The lawyers at ThompsonMcMullan have the experience, knowledge, and skill to successfully represent clients in appellate matters. Beginning with the filing of a lawsuit and at each stage of litigation, ThompsonMcMullan’s appellate attorneys provide the necessary experience and knowledge of appellate rules, procedures, strategies, and advocacy to obtain the best result for our clients. ThompsonMcMullan offers a full range of appellate services including:
- Consultation regarding both pre- and post-trial motions, and preserving issues for appeal;
- Consultation regarding the advisability of pursuing an appeal in light of the trial record and potential bases for appellate review;
- Perfecting a timely appeal;
- Briefing and arguing the appeal;
- Post-ruling issues, such as recovering costs or filing a petition for rehearing.

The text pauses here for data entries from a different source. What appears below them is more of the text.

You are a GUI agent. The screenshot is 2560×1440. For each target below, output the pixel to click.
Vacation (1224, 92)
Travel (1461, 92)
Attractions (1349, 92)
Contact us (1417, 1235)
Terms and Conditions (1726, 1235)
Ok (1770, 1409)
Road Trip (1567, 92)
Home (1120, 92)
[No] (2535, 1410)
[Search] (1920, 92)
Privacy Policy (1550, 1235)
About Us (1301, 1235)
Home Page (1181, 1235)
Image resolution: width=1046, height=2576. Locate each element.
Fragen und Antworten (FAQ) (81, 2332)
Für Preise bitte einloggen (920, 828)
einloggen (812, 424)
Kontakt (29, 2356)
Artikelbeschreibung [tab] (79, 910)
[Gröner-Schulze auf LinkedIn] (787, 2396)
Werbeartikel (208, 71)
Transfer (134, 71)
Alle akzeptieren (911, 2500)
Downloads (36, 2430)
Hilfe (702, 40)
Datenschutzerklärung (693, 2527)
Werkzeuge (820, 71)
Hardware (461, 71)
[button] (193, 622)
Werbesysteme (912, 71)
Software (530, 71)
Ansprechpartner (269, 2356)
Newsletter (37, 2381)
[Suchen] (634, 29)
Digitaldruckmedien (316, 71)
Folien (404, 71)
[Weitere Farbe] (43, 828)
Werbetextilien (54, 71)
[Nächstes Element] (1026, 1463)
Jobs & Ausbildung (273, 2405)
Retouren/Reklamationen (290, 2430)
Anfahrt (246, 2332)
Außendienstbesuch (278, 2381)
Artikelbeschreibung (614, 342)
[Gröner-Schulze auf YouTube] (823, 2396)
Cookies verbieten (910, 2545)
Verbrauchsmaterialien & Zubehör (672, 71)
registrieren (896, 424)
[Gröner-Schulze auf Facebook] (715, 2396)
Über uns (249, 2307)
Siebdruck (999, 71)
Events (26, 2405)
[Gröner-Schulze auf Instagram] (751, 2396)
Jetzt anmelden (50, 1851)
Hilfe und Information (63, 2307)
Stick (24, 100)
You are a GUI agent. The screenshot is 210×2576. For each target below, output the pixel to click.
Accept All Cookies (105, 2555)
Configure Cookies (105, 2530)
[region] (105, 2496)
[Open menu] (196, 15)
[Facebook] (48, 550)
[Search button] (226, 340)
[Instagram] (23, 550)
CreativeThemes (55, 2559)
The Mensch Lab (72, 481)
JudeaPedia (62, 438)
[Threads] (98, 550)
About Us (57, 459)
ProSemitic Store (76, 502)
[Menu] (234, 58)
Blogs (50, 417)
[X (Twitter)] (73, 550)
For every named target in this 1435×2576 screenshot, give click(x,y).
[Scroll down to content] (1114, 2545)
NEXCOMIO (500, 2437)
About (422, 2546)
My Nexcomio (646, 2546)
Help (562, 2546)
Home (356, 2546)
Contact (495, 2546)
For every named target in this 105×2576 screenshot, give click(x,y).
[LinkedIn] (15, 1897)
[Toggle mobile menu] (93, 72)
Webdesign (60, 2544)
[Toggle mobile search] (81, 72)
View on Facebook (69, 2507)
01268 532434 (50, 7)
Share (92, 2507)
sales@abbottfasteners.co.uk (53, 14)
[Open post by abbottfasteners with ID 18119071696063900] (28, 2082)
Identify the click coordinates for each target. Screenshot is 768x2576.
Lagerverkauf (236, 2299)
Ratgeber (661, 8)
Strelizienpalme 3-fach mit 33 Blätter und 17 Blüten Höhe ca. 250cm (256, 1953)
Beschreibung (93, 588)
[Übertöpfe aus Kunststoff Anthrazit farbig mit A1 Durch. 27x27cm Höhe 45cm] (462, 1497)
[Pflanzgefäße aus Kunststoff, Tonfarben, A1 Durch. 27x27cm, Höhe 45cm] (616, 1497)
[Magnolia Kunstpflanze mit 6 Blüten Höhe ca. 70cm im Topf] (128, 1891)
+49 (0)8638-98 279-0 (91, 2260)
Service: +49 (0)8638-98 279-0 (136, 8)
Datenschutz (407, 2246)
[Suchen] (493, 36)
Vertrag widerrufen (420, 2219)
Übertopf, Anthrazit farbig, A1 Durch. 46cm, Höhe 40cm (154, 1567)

Our appellate practitioners have clerked in both state and federal courts, and include a former clerk of the Chief Justice of the Supreme Court of Virginia. We have extensive experience practicing before the Supreme Court of Virginia, the United States Court of Appeals for the Fourth Circuit, and the Court of Appeals of Virginia. Among our many notable cases are:
- Rafalko v. Georgiadis, Record No. 141533 (Sup. Ct. Va. 2015), involving the administration of a trust and the interpretation of a No Contest Clause;
- Lucas v. Woody, 287 Va. 354 (2014), analyzing the applicability of the statute of limitations to an action arising from conditions of confinement;
- Rogers v. Stem, 590 Fed. Appx. 201 (4th Cir. 2014), answering whether a law enforcement officer was entitled to qualified immunity for claims brought under the Fourth and Fourteenth Amendments;
- Daniels v. Mobley, 285 Va. 402 (2013), addressing a declaratory judgment action to determine whether Texas Hold ‘Em was illegal gambling;
- Lewis v. Kei, 281 Va. 715 (2011), involving defamation, malicious prosecution, and false imprisonment claims against a law enforcement officer;
- King v. McMillan, 594 F.3d 301 (4th Cir. 2010), involving a Title VII claim against a law enforcement officer;
- Life Partners v. Morrison, 484 F.3d 284 (4th Cir. 2007), addressing the applicability of the Commerce Clause to a Virginia statute governing viatical settlements;
- Cox v. Geary, 271 Va. 141 (2006), addressing the appellant’s damages claim in a legal malpractice action arising out of a criminal case;
- Pyramid Dev. v. D&J Assocs., 262 Va. 750 (2001), interpreting the meaning and extinguishment of an easement;
- GTE South Inc. v. Morrison, 199 F.3d 733 (1999), involving the determination of the Virginia State Corporation Commission regarding the prices for facilities and services of telephone companies.